SAN DIEGO–The Department of Environmental Health has issued a general advisory for the coastal waters of San Diego county due to recent rainfall.
Swimmers, surfers, and other ocean users are warned that levels of bacteria can rise significantly in ocean and bay waters, especially near storm drains, creeks, rivers, and lagoon outlets that discharge urban runoff.
Urban runoff may contain large amounts of bacteria from a variety of sources such as animal waste, soil, and decomposing vegetation. While many coastal storm drains within San Diego County are permanently posted with white metal warning signs, additional temporary warning signs are not posted for general advisories.
Activities such as swimming, surfing and diving should be avoided in all coastal waters for 72 hours following rain. This includes all coastal beaches and all of Mission Bay and San Diego Bay. Elevated bacteria levels can persist after a rainstorm depending upon the intensity of the storm, volume of runoff and ocean and current conditions.

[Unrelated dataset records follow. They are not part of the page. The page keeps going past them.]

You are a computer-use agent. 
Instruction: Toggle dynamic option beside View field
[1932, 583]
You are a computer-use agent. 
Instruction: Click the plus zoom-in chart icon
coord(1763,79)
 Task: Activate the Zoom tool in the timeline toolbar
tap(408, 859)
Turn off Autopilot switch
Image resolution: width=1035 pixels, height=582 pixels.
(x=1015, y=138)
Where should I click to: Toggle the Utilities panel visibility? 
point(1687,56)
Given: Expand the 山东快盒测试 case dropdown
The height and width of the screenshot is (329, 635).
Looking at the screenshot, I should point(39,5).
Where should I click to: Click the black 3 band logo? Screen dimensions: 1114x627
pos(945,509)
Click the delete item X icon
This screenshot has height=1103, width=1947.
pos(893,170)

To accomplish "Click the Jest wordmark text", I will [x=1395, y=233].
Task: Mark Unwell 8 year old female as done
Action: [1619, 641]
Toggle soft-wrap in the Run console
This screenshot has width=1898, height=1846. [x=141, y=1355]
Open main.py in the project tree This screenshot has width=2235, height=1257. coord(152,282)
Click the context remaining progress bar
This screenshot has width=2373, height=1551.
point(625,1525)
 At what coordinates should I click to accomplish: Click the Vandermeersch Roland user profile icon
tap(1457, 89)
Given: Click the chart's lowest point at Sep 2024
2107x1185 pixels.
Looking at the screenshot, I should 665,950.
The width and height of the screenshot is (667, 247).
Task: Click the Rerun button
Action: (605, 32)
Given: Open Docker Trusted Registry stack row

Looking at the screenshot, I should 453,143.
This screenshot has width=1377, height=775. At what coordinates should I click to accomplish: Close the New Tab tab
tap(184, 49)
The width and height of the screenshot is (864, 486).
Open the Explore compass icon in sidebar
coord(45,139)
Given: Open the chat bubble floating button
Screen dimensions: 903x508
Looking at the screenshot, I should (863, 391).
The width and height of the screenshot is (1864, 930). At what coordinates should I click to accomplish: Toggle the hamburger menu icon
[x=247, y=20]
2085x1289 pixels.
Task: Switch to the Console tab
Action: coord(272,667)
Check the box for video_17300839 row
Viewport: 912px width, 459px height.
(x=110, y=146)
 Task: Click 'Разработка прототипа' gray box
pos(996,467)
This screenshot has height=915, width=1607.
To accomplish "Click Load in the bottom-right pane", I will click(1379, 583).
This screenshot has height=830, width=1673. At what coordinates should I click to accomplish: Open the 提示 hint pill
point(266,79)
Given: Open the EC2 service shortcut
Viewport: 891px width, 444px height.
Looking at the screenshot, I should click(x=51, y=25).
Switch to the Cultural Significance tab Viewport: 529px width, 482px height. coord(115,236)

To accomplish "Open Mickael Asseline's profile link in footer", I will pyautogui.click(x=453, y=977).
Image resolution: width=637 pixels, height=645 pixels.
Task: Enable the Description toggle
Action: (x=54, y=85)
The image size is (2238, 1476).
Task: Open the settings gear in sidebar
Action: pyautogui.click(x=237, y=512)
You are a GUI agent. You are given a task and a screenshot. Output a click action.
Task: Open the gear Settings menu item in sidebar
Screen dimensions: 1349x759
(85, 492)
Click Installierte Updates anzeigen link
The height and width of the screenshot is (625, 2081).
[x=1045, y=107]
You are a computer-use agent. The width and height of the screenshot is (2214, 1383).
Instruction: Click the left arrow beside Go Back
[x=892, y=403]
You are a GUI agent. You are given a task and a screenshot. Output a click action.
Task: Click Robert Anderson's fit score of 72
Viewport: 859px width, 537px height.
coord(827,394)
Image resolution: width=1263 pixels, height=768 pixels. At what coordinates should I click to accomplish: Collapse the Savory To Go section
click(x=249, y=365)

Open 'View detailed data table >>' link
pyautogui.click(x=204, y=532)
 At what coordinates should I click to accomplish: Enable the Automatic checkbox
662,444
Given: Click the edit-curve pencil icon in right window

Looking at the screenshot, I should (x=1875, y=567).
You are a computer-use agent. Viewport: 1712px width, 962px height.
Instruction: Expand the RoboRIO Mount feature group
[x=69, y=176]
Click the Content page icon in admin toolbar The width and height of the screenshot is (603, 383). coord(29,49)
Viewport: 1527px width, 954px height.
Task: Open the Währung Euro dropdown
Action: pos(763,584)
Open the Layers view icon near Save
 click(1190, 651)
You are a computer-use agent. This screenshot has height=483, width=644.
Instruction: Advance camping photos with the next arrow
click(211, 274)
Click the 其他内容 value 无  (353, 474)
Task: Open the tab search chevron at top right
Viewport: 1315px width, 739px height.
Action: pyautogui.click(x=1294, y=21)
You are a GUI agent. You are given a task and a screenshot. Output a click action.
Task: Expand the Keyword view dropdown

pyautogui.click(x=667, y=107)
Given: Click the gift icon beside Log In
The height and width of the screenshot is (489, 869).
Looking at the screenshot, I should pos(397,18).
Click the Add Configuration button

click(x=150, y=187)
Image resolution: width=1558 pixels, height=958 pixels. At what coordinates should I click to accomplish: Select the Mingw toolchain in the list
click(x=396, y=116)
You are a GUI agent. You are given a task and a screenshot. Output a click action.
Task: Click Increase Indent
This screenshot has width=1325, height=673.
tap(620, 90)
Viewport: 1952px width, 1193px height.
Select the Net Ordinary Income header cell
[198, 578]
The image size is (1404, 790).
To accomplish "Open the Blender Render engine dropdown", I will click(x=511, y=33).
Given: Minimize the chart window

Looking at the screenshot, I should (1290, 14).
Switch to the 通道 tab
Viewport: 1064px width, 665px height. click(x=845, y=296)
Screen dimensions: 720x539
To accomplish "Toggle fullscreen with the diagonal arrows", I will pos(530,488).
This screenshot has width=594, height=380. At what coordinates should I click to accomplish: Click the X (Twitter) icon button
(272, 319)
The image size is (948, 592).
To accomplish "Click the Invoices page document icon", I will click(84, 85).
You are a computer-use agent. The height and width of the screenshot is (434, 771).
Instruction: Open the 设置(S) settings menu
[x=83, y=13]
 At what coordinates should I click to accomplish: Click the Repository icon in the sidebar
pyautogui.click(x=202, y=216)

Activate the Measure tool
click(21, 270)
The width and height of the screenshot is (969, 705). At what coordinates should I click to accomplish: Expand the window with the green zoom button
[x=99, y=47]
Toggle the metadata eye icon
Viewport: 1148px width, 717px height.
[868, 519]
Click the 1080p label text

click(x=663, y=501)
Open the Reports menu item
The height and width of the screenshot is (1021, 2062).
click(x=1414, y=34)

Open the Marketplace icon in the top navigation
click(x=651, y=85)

The environmental health agency has lifted the water contact closure for the Imperial Beach shoreline. This includes the beach-line from the south end of Seacoast Drive to Carnation Avenue (including Camp Surf) in Imperial Beach.
Recent water quality testing conducted by DEH confirms that Tijuana River flows are not impacting these beaches at this time. This area was recently closed to water contact due to sewage-contaminated flows from the Tijuana River entering the United States.
The ocean shoreline from the International Border to the south end of Seacoast Drive will remain closed until sampling confirms these areas are safe for water contact and DEH will continue to monitor water quality in Imperial Beach.